Eventually, the suction pressure/temperature would stabilize once the amount of heat being picked up in the coil and the reduced compressor capacity reached an equilibrium. By that time, the tubing would likely be freezing over, and the system would be VERY inefficient.

A coil with no fins has a high BYPASS FACTOR and a low CONTACT FACTOR.

As a technician, you will likely never calculate bypass or contact factors, but you will see their impacts all the time, like in the extreme thought experiment above.

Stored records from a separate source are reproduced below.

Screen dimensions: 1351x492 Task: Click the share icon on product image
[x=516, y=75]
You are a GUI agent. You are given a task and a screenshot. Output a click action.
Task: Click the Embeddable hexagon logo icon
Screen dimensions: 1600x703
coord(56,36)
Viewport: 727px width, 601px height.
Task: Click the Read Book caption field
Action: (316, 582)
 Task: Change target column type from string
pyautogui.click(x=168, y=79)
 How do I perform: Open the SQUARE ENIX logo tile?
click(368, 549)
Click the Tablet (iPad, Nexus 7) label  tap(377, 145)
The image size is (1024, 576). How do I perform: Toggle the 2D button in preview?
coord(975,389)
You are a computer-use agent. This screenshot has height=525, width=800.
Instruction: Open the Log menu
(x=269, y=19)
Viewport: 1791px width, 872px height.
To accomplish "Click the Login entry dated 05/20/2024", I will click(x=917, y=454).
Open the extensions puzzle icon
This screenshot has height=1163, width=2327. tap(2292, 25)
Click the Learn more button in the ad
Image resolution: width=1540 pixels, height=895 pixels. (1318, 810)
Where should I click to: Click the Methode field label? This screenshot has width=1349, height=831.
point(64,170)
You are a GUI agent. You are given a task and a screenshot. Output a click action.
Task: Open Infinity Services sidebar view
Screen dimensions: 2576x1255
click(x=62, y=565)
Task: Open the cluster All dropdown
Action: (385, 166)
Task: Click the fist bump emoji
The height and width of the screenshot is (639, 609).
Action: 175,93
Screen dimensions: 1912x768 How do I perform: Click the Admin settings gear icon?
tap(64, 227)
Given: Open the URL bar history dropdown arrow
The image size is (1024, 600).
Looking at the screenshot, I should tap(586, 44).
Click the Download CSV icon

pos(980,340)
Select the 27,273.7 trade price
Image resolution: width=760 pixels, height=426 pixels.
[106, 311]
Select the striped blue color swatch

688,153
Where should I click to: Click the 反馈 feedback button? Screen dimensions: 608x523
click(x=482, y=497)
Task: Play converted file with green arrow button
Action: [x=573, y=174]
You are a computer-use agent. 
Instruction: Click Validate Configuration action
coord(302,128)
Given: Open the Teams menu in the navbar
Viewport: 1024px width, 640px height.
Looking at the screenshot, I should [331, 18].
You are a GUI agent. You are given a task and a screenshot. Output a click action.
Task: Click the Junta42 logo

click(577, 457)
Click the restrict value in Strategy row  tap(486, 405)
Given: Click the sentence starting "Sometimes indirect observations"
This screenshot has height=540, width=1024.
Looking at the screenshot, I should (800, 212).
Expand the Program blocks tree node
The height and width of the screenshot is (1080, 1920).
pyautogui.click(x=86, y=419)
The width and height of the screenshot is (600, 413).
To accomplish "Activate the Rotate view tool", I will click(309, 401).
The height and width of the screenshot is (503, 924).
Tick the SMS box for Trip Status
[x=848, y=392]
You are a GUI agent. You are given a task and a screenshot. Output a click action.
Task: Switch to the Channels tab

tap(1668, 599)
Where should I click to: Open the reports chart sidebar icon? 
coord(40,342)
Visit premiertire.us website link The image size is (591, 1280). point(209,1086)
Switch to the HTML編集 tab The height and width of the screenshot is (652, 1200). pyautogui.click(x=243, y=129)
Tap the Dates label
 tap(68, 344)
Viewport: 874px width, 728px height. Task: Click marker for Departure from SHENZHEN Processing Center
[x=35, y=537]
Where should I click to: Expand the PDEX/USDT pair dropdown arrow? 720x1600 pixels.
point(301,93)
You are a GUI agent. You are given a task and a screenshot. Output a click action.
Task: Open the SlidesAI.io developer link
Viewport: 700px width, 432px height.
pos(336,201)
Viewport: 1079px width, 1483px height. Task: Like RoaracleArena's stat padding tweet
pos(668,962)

It is easier to wrap your head around the impact of the bypass factor by considering the extreme edges of the design, with a coil with no fins being an extreme example of high bypass and a massively oversized evaporator with very dense and deep fins being the opposite side of the spectrum.

If you have more surface contact between air and metal, and when the air moves at a lower velocity (slower), the air will impart more heat to the coil and get closer to the coil temperature.

If you have less surface contact (like no fins) and the air is moving at a higher velocity (faster), the air will impart less heat into the evaporator coil and will stay warmer when compared to the coil temperature.

Here's the part that can make this tricky to imagine: You'll realize that changing the bypass factor impacts the difference between the air temperature and coil temperature simultaneously, AND it changes the coil temperature itself. That's because the coil temperature is partially dictated by the amount of heat entering the coil FROM the air.

Look back up at the bullet list of impacts that occur with a coil that has no fins. Now, flip the results for an oversized evaporator coil (assuming the airflow remains constant):

  • Higher suction & coil pressure because more heat is entering the coil
  • Higher coil (saturated suction) temperature because of the higher pressure
  • Higher delta T because the air has more contact time on the metal as it moves more slowly over the larger surface
  • The compressor moves more refrigerant because the suction vapor is denser, and the compression ratio decreases
  • The system is more efficient because the compressor is moving more BTUs per watt due to the lower compression ratios
  • More humidity is removed because even though the coil is warmer, there is more contact between the metal and the air moving over it***

Now, this last point about the humidity has a caveat; the coil still needs to be well below the dew-point, so this correlation between increased coil size and increased dehumidification isn't absolute. When you couple a larger coil with LOWER airflow, you can get the best of both worlds by having lower bypass factors without driving the coil temperature up too far, resulting in improved efficiency and latent capacity.

I'm not saying you should go out and put larger coils on everything, but as a design consideration, you may want to take a good look at manufacturer expanded performance data when choosing a coil match. You may find an upsize gives you better performance, even if you dial back the airflow a bit.

I know this may be a little bit of a brain mush concept, but keep going back to the impact of the evaporator with no fins to help set your mind straight. It certainly has helped me.